Problems with settlements with foreign partners due to sanctions are forcing the Z-regime to look for various ways to create payment systems. Another attempt to do this received the blessing of Putin himself.

As part of the merger of the Wildberries marketplace and russia's largest outdoor advertising operator Russ, it is planned to create not only a "high-tech digital trading platform", as the companies themselves reported, but also a payment platform. It could replace the SWIFT international bank payment system, two sources close to the Kremlin told proposedly to Bloomberg in order to get the news circulating in Western media. Russian banks lost access to SWIFT after Putin unleashed the war in Ukraine.

The founder and head of Wildberries, Tatyana Bakalchuk, is the richest woman in Russia. Her fortune, according to the Bloomberg Billionaires Index, is $8.1 billion, which has increased by 40% since the beginning of the war in Ukraine thanks to the growth of the Wildberries business, in which she owns 99%.

Bakalchuk is not under Western sanctions, but the creation of a payment system increases the risk that she may fall under them. Earlier, sanctions were imposed against the Mir payment system and its operator NSPK.

- **WHAT IS ASKED**:
(a) Answer these questions using the passage on the Wildberries and Russ merger:
(i) What is Tatyana Bakalchuk's fortune according to the Bloomberg Billionaires Index?
(ii) What percentage of the Wildberries business does she own?
(iii) Against which payment system and operator were sanctions imposed earlier?
(b) Write the next paragraph of the passage on the Wildberries and Russ merger.

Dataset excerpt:
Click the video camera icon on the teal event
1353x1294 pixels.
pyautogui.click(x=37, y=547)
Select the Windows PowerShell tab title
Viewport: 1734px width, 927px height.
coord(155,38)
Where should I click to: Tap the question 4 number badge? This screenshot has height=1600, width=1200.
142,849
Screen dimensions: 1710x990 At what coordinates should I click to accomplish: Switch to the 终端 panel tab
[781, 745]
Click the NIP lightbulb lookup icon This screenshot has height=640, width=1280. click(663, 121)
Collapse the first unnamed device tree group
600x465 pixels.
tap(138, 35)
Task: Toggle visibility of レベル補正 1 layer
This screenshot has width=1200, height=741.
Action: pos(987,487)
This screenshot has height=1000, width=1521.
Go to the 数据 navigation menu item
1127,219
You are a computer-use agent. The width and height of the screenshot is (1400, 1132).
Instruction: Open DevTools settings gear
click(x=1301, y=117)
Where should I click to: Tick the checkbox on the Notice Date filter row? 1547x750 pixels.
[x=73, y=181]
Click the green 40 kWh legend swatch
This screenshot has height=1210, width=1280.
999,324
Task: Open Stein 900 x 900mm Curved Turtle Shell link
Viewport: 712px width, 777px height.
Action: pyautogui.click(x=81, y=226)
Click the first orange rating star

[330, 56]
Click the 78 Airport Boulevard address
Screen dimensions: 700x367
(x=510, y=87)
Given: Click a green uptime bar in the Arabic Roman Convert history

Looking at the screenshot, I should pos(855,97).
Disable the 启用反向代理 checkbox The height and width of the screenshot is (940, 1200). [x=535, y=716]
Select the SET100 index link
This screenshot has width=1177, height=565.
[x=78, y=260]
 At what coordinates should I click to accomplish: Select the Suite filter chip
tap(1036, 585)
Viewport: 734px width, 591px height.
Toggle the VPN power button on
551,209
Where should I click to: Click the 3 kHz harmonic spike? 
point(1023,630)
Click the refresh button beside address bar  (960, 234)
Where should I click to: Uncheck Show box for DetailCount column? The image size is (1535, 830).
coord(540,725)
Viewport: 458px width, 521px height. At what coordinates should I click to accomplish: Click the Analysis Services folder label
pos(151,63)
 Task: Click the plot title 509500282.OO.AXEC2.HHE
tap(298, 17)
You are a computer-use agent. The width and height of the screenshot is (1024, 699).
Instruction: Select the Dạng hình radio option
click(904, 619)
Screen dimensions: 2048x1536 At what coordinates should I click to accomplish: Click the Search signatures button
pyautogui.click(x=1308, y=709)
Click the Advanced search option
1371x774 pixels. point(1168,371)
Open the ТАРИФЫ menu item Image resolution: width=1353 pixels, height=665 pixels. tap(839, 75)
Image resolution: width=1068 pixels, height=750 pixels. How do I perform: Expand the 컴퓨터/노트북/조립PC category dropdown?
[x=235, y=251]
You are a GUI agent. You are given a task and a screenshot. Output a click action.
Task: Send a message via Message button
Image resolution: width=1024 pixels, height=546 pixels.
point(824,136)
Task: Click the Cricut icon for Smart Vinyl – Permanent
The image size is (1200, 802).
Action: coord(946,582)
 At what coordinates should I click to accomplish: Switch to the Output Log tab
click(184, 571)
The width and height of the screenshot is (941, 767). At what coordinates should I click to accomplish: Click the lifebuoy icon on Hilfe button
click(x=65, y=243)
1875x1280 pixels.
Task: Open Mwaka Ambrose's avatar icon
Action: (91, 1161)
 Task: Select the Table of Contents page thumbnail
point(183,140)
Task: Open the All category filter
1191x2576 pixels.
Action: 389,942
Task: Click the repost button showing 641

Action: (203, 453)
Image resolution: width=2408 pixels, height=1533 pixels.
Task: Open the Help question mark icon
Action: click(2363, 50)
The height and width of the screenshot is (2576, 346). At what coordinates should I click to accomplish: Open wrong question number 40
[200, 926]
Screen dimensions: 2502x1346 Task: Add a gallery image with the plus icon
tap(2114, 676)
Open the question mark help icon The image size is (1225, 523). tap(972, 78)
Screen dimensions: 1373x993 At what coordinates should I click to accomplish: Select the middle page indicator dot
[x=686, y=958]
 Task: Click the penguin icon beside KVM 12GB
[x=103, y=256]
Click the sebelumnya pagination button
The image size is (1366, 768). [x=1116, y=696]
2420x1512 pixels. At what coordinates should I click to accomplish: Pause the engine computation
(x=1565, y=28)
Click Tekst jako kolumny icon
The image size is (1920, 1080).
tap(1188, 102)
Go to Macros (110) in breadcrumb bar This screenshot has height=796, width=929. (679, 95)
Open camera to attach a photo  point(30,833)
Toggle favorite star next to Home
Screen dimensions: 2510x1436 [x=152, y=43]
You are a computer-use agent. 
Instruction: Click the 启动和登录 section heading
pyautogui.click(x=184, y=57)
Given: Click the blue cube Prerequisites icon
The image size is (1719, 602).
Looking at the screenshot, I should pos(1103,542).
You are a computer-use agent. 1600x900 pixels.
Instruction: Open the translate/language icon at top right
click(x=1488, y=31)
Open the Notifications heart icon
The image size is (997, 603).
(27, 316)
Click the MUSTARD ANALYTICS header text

- **ANSWERS BY TASK**:
(a)
(i) $8.1 billion.
(ii) 99%.
(iii) The Mir payment system and its operator NSPK.

(b)
The G7 countries and the EU are discussing restrictions against banks that use the russian analogue of SWIFT - the Financial Messaging System of the Bank of russia (SPFS). Foreign banks in 20 countries, including China, Belarus, Tajikistan, and Kazakhstan, are connected to it.
According to Western officials, the SPFS is used to circumvent sanctions and purchase products prohibited for supply to russia.

The 14th package of sanctions, which the EU unveiled on June 20, prohibits European companies operating outside russia from connecting to the SPFS, as well as conducting transactions with blacklisted companies that use this system to circumvent sanctions.